Shape-Shifting Robot Goes From Land to WaterShape-Shifting Robot Goes From Land to Water
The amphibious robot takes inspiration from turtles, and has potential use cases in exploration and monitoring
October 26, 2022
A robot that can morph its limbs depending on whether it’s on land or in water has been developed by a team of Yale researchers. The amphibious robot takes inspiration from terrestrial and aquatic turtles, with potential exploration and monitoring applications in extreme environments.

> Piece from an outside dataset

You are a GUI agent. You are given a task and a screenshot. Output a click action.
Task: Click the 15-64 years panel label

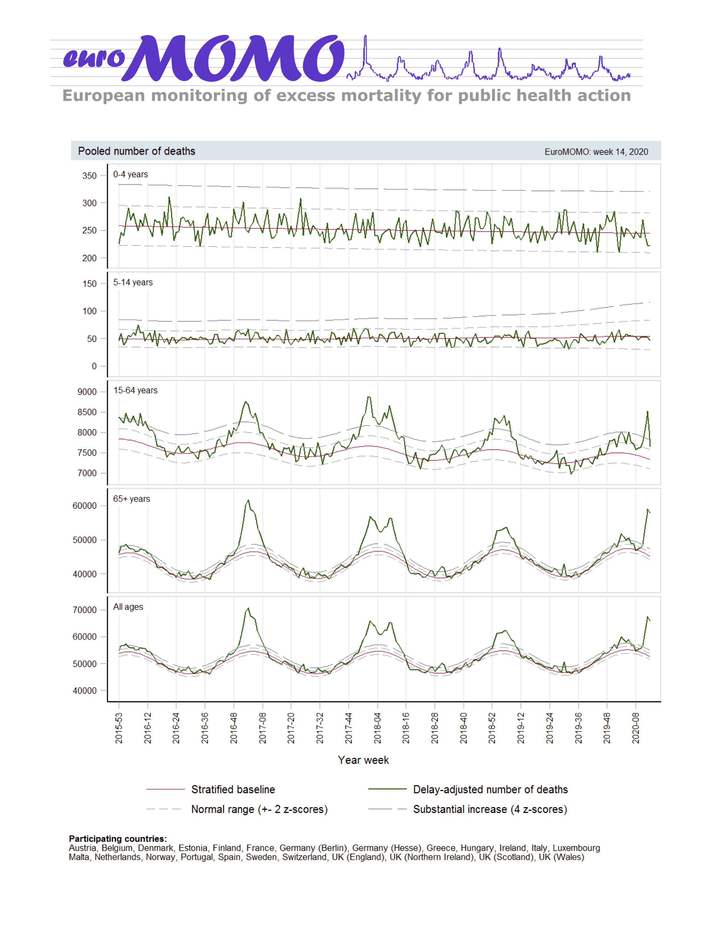(135, 390)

“Terrestrial and aquatic turtles share similar bodies, with four limbs and a shell, but have distinctive limb shapes and gaits adapted for their specific environment,” said Rebecca Kramer-Bottiglio, lead author of the study. “Sea turtles have elongated flippers for swimming, whereas land turtles and tortoises have rounded legs for load bearing while walking.”
Dubbed ART (Amphibious Robotic Turtle), the robot features adaptable limbs that can change their shape and flexibility in response to their environment, in a process the team calls “adaptive morphogenesis.” In this process, the robot’s artificial muscles transition from the equivalent of those of a four-legged animal to flippers, allowing it to move seamlessly from running to swimming.

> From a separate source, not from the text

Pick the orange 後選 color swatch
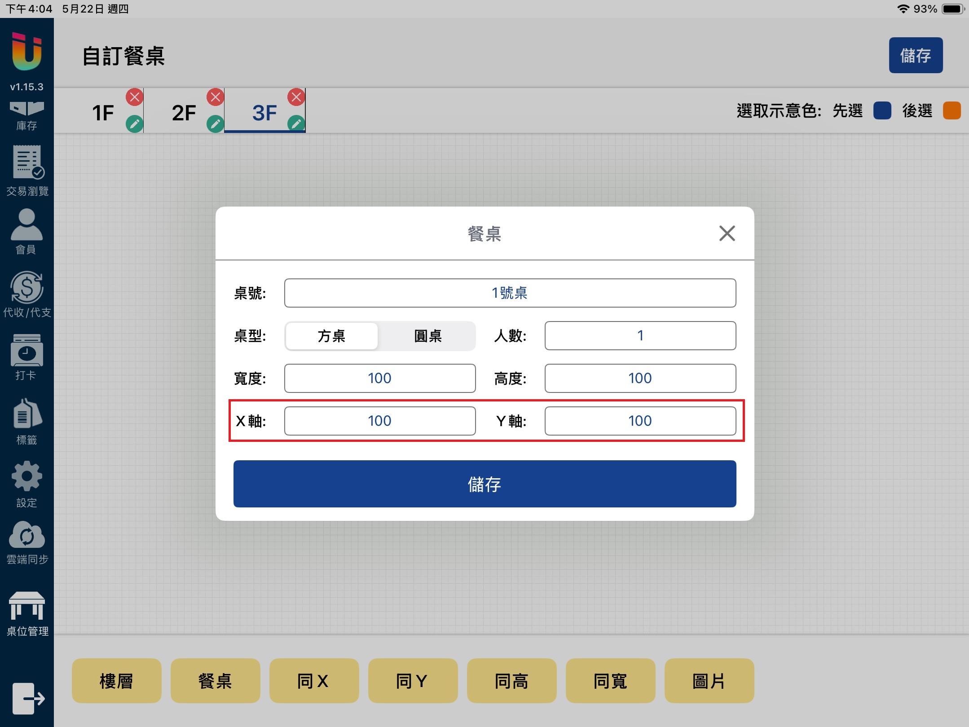 click(x=951, y=110)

“Our results show that adaptive morphogenesis can enhance the efficiency of robots that locomote through multiple environments,” said Kramer-Bottiglio.
Designing multi-environment robots has gained increased interest in recent years, as innovators work to harness robotic solutions for exploration and monitoring purposes in a range of industries; from ecological monitoring to warehouse management and extreme environment exploration.
While other amphibious robot designs often require the addition of a propulsion system to the robot’s body, ART simply adapts its shape to the environment, avoiding the need to remove the robot from the environment and manually adapt its shape.